Viral antigenic shift
- A. Is caused by multiple random mutations
- B. Is caused by a single mutation
- C. It affects only internal viral proteins not recognized by preexisting antibodies
- D. It refers to the appearance of new HA variants not recognized by preexisting antibodies
Correct Answer: D
Rationale: Step 1: Viral antigenic shift involves major changes in the surface proteins of the virus, particularly the hemagglutinin (HA) protein.
Step 2: These changes result in the emergence of new variants that are not recognized by preexisting antibodies.
Step 3: This process is distinct from antigenic drift, which involves minor changes due to random mutations.

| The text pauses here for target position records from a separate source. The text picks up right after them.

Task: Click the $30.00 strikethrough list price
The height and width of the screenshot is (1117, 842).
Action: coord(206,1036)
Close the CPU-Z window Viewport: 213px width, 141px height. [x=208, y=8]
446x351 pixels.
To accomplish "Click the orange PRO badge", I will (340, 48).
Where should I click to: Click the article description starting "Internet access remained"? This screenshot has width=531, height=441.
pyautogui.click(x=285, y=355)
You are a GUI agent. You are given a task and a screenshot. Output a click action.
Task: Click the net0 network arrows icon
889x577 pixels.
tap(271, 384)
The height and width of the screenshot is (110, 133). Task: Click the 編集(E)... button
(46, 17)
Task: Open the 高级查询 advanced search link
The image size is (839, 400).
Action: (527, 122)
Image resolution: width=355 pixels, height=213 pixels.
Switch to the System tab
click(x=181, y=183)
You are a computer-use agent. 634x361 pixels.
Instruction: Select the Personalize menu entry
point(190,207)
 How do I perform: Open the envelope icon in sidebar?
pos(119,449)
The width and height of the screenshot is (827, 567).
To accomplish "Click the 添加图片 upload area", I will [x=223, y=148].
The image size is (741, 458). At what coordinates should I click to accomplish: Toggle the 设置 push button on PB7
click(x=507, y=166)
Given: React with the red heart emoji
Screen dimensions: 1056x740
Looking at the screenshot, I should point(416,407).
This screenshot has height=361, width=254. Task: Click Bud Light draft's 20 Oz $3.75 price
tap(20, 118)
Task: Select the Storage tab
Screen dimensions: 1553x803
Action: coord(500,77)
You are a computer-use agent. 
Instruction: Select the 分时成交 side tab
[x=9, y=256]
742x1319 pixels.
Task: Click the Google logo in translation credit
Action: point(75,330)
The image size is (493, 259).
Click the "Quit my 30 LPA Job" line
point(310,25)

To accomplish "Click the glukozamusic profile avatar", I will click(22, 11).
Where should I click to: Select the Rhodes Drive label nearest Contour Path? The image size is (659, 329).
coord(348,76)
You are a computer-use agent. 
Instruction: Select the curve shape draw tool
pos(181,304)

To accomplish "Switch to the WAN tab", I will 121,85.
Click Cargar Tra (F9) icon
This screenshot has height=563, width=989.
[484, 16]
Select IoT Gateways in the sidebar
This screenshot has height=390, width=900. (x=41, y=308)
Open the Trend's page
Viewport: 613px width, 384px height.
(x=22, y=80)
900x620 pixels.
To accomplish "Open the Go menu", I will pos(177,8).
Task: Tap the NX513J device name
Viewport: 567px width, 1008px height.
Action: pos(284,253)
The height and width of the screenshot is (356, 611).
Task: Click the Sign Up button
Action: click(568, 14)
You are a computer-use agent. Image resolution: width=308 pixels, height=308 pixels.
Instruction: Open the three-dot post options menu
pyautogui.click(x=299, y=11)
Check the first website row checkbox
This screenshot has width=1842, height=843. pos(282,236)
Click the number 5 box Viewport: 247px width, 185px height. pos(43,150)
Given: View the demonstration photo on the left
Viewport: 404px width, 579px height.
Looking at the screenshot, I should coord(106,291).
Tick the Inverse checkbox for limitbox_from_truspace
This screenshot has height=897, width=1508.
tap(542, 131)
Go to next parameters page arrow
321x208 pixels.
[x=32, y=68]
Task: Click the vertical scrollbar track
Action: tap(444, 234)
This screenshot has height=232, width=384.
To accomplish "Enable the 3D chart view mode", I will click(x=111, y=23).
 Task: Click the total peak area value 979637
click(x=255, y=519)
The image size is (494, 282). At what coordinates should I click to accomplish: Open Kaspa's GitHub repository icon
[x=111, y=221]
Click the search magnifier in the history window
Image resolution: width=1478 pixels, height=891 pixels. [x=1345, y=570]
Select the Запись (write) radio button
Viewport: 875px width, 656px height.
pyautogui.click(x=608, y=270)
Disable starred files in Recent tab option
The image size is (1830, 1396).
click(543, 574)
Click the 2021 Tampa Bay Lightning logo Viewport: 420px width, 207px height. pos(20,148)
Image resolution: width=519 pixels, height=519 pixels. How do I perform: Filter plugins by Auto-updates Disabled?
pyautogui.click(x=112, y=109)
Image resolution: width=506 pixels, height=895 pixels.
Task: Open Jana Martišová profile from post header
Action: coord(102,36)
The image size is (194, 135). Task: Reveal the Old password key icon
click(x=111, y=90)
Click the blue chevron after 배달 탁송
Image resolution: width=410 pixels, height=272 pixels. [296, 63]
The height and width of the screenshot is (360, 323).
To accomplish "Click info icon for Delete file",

Step 4: Choice D correctly states that viral antigenic shift refers to the appearance of new HA variants not recognized by preexisting antibodies.
Summary: Choice A is incorrect because viral antigenic shift is not caused by multiple random mutations. Choice B is incorrect as antigenic shift involves major changes, not a single mutation. Choice C is incorrect as it affects surface proteins like HA, not just internal proteins.
When comparing the types of viruses that infect bacteria, plants, and vertebrate animals, what trends appear from bacterial to vertebrate viral groups?
- A. Less complex-type forms
- B. more enveloped forms
- C. fewer enveloped forms
- D. same number of DNA-containing forms
Correct Answer: B
Rationale: The correct answer is B: more enveloped forms. This trend can be explained by the complexity of host organisms. Bacteria have simple cell structures, making enveloped viruses less common. As we move from bacteria to plants and vertebrate animals, the complexity of host cells increases, leading to a higher prevalence of enveloped viruses. This trend is due to the need for enveloped viruses to evade the host's immune system and facilitate entry into host cells. Choices A, C, and D are incorrect because they do not consider the relationship between virus structure and host complexity.
What underpins most functions of the immune system?
- A. Secondary lymphoid tissues
- B. Haematopoietic stem cells in the bone marrow
- C. Mucosal immune system activity
- D. Rapid cytokine suppression
Correct Answer: B
Rationale: The correct answer is B: Haematopoietic stem cells in the bone marrow. These cells are responsible for generating all immune cells, including lymphocytes, macrophages, and dendritic cells. They continuously replenish the immune system, allowing for proper immune function. Secondary lymphoid tissues (choice A) play a role in immune responses but are not the primary underpinning. Mucosal immune system activity (choice C) is important for defense at mucosal surfaces but is not the foundation of immune function. Rapid cytokine suppression (choice D) is a regulatory mechanism, not the fundamental basis of immune system functions.